Bilimkurgu türünün temel özelliklerinden birisi öteki ile heyecan verici karşılaşmalar, başka dünya ve zamanlara yolculuk arzusudur; dolayısıyla bilimkurgunun kolonyal ya da emperyal ideallerin en üst aşamaya çıktığı bir dönemde ortaya çıkması arasında bir paralellik söz konusudur[1]. Bu keşif arzusunu Pandorum filminde de görmek mümkündür. Elysium’un görevi “Gezegeni işleme ve bir toplum yaratma”dır. Elysium’u niteleyen şey, filmde belirtildiği gibi “göçmen gemisi” olmasıdır. Umut yolculuğu başlamıştır. Elysium yolcuları yola çıktıklarında, tam olarak hangi görev teslim zamanı olduğu bilinmez ancak, Dünya’da beklenen savaş gerçekleşir ve insanlıktan geriye sadece mürettebat ve yolcuların kaldığı ortaya çıkar. Dünya artık yerinde yoktur. Yok olmuştur. Bu durum oldukça büyük bir zihinsel bozulmaya yol açmıştır. Dördüncü uçuş ekibinin Onbaşı üyesi Gallo amirlerini öldürür ve kalanları “yük ambarına” sürgün gönderir. Artık dünyadaki uygarlık ile bir temas mümkün değildir.

Filmin başlangıcında, Bower uyandırıldığında ne olduğunu tam anlamamaktadır. Aslında kendisinin bile kim olduğunu bilmemektedir. Kimliği tanımlayacak özellikler listesi ya da özel işaretlerden mahrum gibidir. Dolayısıyla Bower’ı uygarlığa bağlayan tek unsur “dil”dir; kendini unutabilir ama dilini asla unutamamaktadır. İsminin Bower olduğunu, uyku bölmesindeki ismi okuyarak öğrenir. Dil onun kendini tanımasında bir anahtar işlevi görmektedir. Sonrasında bu tanıma, kendisini Bower olarak kabul etme, yol gösterici olur ve hemen Bower yazan dolaba gidip orada üniformasını giyer. Dolayısıyla dil kahramana görevini anımsatır, o bir “görev adamı”dır. Bu “adı konmuşluğun” sonucu olarak kendi benlik ve kimliğini açığa çıkarmaya çalışır.

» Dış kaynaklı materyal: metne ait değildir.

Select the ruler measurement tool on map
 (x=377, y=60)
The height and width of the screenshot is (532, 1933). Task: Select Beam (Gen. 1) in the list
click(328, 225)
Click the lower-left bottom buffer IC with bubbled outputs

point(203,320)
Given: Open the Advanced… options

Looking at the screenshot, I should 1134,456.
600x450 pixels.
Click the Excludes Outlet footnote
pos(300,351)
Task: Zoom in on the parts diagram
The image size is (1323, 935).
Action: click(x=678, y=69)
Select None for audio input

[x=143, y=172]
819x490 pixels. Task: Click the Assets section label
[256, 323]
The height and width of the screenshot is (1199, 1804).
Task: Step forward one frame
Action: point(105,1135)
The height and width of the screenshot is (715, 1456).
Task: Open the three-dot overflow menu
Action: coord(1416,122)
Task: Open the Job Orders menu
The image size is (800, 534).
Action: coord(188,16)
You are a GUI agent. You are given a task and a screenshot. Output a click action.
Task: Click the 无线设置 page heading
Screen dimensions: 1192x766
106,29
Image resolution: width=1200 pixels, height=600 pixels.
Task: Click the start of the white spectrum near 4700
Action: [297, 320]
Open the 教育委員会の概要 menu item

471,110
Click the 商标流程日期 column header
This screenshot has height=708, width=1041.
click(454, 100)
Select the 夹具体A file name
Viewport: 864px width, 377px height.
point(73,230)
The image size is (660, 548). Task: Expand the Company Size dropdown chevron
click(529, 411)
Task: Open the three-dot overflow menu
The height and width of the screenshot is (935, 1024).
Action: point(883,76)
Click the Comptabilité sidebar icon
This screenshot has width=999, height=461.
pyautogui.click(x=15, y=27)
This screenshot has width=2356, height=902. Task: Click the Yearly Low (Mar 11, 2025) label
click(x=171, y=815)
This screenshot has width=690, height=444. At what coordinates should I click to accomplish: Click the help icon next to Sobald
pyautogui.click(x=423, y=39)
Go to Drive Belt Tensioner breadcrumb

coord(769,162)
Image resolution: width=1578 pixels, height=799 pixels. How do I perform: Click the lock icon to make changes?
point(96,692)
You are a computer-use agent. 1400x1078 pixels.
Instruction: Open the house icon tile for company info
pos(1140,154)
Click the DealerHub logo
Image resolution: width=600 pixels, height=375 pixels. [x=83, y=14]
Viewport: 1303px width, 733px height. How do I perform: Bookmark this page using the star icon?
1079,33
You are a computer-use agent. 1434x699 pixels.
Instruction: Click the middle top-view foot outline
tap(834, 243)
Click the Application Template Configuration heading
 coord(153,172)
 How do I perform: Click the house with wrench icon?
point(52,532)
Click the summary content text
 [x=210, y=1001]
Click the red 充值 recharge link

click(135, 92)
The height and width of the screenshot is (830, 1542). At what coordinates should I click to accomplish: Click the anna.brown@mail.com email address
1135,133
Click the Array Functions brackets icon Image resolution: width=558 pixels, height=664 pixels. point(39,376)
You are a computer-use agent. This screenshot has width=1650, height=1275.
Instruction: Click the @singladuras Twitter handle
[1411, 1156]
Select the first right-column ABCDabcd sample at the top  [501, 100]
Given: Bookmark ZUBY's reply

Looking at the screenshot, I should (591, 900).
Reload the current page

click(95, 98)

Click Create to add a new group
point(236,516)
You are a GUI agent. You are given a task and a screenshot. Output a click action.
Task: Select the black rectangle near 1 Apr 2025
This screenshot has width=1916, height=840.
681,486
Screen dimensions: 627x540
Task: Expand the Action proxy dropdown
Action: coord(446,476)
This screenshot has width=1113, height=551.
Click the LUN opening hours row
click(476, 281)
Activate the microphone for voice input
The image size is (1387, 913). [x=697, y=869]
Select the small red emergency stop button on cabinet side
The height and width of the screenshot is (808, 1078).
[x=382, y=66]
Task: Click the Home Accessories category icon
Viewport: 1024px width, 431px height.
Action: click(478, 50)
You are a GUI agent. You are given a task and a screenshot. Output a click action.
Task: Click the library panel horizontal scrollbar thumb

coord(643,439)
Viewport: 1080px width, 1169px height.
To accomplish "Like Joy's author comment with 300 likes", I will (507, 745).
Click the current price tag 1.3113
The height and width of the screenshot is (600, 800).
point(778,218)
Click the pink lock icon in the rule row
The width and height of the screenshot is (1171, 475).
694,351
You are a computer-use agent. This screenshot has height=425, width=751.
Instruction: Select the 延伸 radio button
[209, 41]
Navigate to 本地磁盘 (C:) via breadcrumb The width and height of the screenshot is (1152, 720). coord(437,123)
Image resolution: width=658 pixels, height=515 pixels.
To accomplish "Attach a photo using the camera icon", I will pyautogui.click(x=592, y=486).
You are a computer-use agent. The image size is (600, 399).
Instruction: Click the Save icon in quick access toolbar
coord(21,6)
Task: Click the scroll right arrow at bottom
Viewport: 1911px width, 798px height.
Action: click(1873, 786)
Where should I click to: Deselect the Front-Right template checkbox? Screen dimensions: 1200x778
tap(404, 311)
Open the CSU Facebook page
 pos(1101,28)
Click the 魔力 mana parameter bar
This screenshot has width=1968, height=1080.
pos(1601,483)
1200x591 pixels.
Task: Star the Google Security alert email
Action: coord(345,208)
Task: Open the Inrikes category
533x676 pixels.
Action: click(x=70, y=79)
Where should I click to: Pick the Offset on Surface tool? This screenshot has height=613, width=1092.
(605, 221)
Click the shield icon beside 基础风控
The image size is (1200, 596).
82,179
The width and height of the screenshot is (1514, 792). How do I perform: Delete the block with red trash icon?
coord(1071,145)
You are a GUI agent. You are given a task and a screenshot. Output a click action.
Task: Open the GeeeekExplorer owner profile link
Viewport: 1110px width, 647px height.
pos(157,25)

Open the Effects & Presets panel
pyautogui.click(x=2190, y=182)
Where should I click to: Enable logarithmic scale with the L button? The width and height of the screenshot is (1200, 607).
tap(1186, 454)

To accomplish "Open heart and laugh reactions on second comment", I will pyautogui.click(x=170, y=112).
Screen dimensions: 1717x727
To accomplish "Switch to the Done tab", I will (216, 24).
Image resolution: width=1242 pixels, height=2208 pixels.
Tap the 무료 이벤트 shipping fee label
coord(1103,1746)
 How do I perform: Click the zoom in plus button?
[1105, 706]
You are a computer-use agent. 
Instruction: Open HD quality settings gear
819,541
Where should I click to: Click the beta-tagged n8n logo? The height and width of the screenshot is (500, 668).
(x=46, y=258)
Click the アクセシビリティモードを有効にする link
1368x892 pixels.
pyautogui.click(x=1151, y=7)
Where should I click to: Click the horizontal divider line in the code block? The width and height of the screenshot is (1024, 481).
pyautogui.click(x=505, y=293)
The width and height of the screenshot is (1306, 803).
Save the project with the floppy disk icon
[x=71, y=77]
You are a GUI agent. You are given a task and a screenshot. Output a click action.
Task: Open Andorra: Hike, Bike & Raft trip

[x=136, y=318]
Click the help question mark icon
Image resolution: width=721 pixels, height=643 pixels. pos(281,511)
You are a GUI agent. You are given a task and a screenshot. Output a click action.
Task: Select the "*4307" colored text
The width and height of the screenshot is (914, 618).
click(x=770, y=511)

Filmdeki geçici hafıza kaybı aslında uygarlığın temel yönlendirici ilkeleriyle uzun süreli bir temassızlığın sonunda, bireylerin barbarlaştığı, ilkelleştiğini ifade etmektedir. Pandorum hastalığının belirtilerinin bastırılması, onları görünür kılmama yönündeki bir tedavinin sonuç getirmeyeceği açıktır. Asıl bu sorunun kaynağı çözüme kavuşturulmalı, uygarlıkla bağ kurulmalı, kimliği oluşturacak düzeyde “toprakla” temas sağlanmalıdır. Uzay gemisinin sonsuz uzayda “askıda” kalmış hali bütün temel değerlerden uzaklaşma güdüsü ve sonucu doğurmaktadır. Bunun sonucu ise bedensel hastalık belirtilerinin kimliği süreksizleştirmesi, benliğin yeni düzeyde bir yamyamlık, mutantlık ekseninde yeniden inşası olmaktadır.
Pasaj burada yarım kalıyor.